● **EXERCISE**: Go over the data below and say how many lines hold the word "цена". Only the number is needed.

• • • • • • •

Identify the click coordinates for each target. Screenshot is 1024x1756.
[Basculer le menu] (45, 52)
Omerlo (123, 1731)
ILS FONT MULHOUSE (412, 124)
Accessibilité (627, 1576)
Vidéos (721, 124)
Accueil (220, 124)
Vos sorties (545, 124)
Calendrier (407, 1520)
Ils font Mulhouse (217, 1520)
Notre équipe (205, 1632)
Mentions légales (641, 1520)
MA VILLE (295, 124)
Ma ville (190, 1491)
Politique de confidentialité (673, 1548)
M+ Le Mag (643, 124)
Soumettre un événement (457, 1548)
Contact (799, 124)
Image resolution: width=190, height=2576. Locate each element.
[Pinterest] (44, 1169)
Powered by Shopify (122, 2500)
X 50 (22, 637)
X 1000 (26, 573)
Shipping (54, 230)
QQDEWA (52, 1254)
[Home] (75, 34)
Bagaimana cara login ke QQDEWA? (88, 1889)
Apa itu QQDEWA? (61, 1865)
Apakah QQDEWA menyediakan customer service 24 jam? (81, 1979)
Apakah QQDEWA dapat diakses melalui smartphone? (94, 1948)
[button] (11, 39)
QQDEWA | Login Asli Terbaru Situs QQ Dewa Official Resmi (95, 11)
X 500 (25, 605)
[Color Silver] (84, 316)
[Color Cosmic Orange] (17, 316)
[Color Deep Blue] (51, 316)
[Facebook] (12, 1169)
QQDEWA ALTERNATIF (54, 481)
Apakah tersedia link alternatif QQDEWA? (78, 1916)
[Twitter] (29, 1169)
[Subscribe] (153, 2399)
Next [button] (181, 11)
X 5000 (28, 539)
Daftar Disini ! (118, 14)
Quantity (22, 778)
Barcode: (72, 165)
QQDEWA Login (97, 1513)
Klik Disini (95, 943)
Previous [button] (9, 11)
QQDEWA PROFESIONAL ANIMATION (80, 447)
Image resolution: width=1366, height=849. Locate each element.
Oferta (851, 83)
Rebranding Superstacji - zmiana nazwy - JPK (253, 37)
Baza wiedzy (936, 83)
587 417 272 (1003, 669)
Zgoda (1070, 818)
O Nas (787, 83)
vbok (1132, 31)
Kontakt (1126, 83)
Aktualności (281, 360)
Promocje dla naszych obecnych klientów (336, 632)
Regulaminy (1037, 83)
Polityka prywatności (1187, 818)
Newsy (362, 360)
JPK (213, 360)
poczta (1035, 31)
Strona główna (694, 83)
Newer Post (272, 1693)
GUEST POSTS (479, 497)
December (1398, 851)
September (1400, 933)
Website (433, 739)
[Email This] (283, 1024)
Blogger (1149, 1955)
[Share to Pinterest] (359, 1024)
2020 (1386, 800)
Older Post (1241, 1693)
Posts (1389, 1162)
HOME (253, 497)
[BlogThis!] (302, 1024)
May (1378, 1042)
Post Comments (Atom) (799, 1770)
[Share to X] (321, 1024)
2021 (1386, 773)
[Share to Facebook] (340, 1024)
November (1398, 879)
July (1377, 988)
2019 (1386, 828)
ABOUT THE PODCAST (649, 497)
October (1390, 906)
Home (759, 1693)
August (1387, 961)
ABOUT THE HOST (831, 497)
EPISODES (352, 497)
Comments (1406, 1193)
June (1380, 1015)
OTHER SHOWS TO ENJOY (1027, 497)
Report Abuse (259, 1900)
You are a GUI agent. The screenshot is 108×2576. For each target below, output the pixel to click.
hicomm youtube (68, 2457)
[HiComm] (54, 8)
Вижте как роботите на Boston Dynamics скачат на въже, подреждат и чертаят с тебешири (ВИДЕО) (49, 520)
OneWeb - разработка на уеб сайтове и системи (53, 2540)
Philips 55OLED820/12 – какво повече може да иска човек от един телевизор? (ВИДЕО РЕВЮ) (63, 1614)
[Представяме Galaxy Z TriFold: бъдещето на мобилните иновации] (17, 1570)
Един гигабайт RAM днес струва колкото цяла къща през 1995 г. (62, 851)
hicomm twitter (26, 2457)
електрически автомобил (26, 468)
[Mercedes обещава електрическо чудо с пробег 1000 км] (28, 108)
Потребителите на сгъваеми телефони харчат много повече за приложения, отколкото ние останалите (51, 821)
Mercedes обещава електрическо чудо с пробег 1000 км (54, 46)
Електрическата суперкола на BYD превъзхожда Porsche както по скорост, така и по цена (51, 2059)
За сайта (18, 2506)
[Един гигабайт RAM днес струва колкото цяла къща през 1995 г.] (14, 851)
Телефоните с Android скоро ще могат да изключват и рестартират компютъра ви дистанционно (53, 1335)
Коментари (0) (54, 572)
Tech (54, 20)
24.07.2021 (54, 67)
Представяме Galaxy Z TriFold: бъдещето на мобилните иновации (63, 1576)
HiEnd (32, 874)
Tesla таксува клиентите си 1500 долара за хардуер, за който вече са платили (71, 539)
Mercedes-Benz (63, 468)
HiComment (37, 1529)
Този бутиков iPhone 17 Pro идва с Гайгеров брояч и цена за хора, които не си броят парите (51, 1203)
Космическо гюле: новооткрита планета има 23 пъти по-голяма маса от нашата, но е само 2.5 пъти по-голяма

• • • • • • •

● **ANSWER TO THE PROBLEM**: 2